▶ **Data shown**
-- Start --

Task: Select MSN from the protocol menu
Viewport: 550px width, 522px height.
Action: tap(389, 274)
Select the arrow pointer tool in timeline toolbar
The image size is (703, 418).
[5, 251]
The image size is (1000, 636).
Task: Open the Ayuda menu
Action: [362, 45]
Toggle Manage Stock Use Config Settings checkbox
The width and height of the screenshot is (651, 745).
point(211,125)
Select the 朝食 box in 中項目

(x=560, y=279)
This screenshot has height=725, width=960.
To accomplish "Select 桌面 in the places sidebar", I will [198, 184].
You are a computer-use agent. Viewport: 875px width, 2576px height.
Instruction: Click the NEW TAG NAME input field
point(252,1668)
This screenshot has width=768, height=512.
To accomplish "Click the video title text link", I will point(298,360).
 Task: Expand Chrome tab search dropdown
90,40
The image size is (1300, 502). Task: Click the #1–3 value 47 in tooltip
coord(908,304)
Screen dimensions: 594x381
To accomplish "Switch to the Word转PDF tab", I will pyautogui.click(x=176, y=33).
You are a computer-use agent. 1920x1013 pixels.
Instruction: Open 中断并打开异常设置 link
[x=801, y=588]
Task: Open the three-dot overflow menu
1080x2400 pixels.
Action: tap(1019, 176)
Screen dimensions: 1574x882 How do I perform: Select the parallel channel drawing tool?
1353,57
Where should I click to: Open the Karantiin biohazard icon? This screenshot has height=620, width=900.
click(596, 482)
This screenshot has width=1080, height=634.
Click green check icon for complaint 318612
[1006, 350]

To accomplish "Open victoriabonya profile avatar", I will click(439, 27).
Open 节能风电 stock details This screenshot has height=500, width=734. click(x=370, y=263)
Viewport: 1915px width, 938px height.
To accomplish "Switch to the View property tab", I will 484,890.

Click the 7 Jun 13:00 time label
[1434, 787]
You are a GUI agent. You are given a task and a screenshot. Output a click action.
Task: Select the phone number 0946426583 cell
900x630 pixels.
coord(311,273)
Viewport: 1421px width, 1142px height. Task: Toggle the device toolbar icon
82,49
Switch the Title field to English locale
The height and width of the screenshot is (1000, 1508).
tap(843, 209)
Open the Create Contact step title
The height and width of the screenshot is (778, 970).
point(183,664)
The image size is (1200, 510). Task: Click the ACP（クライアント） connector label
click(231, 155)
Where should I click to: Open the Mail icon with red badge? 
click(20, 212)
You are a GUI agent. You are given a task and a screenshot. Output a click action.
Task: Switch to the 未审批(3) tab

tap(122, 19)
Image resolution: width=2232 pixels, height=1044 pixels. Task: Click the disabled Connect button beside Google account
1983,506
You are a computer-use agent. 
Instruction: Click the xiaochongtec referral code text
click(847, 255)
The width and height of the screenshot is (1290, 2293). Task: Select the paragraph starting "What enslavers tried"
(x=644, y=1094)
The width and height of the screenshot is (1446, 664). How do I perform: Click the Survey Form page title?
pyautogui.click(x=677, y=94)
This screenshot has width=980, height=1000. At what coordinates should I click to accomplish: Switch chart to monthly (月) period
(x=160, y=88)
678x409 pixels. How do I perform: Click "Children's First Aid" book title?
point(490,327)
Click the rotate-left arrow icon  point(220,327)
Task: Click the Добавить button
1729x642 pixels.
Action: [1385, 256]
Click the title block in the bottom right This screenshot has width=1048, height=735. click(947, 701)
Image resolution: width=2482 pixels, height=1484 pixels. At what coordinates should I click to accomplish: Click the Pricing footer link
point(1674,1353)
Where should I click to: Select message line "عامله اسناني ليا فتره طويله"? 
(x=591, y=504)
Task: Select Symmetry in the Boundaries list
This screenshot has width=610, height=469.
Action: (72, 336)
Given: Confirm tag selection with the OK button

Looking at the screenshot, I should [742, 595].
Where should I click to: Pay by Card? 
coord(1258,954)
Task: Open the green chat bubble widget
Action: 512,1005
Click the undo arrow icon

-- End --

Reproduce every line of the data above word for word, with nothing added, dropped, or altered.

▶ **Problem solution**
Task: Select MSN from the protocol menu
Viewport: 550px width, 522px height.
Action: tap(389, 274)
Select the arrow pointer tool in timeline toolbar
The image size is (703, 418).
[5, 251]
The image size is (1000, 636).
Task: Open the Ayuda menu
Action: [362, 45]
Toggle Manage Stock Use Config Settings checkbox
The width and height of the screenshot is (651, 745).
point(211,125)
Select the 朝食 box in 中項目

(x=560, y=279)
This screenshot has height=725, width=960.
To accomplish "Select 桌面 in the places sidebar", I will [198, 184].
You are a computer-use agent. Viewport: 875px width, 2576px height.
Instruction: Click the NEW TAG NAME input field
point(252,1668)
This screenshot has width=768, height=512.
To accomplish "Click the video title text link", I will point(298,360).
 Task: Expand Chrome tab search dropdown
90,40
The image size is (1300, 502). Task: Click the #1–3 value 47 in tooltip
coord(908,304)
Screen dimensions: 594x381
To accomplish "Switch to the Word转PDF tab", I will pyautogui.click(x=176, y=33).
You are a computer-use agent. 1920x1013 pixels.
Instruction: Open 中断并打开异常设置 link
[x=801, y=588]
Task: Open the three-dot overflow menu
1080x2400 pixels.
Action: tap(1019, 176)
Screen dimensions: 1574x882 How do I perform: Select the parallel channel drawing tool?
1353,57
Where should I click to: Open the Karantiin biohazard icon? This screenshot has height=620, width=900.
click(596, 482)
This screenshot has width=1080, height=634.
Click green check icon for complaint 318612
[1006, 350]

To accomplish "Open victoriabonya profile avatar", I will click(439, 27).
Open 节能风电 stock details This screenshot has height=500, width=734. click(x=370, y=263)
Viewport: 1915px width, 938px height.
To accomplish "Switch to the View property tab", I will 484,890.

Click the 7 Jun 13:00 time label
[1434, 787]
You are a GUI agent. You are given a task and a screenshot. Output a click action.
Task: Select the phone number 0946426583 cell
900x630 pixels.
coord(311,273)
Viewport: 1421px width, 1142px height. Task: Toggle the device toolbar icon
82,49
Switch the Title field to English locale
The height and width of the screenshot is (1000, 1508).
tap(843, 209)
Open the Create Contact step title
The height and width of the screenshot is (778, 970).
point(183,664)
The image size is (1200, 510). Task: Click the ACP（クライアント） connector label
click(231, 155)
Where should I click to: Open the Mail icon with red badge? 
click(20, 212)
You are a GUI agent. You are given a task and a screenshot. Output a click action.
Task: Switch to the 未审批(3) tab

tap(122, 19)
Image resolution: width=2232 pixels, height=1044 pixels. Task: Click the disabled Connect button beside Google account
1983,506
You are a computer-use agent. 
Instruction: Click the xiaochongtec referral code text
click(847, 255)
The width and height of the screenshot is (1290, 2293). Task: Select the paragraph starting "What enslavers tried"
(x=644, y=1094)
The width and height of the screenshot is (1446, 664). How do I perform: Click the Survey Form page title?
pyautogui.click(x=677, y=94)
This screenshot has width=980, height=1000. At what coordinates should I click to accomplish: Switch chart to monthly (月) period
(x=160, y=88)
678x409 pixels. How do I perform: Click "Children's First Aid" book title?
point(490,327)
Click the rotate-left arrow icon  point(220,327)
Task: Click the Добавить button
1729x642 pixels.
Action: [1385, 256]
Click the title block in the bottom right This screenshot has width=1048, height=735. click(947, 701)
Image resolution: width=2482 pixels, height=1484 pixels. At what coordinates should I click to accomplish: Click the Pricing footer link
point(1674,1353)
Where should I click to: Select message line "عامله اسناني ليا فتره طويله"? 
(x=591, y=504)
Task: Select Symmetry in the Boundaries list
This screenshot has width=610, height=469.
Action: (72, 336)
Given: Confirm tag selection with the OK button

Looking at the screenshot, I should [742, 595].
Where should I click to: Pay by Card? 
coord(1258,954)
Task: Open the green chat bubble widget
Action: 512,1005
Click the undo arrow icon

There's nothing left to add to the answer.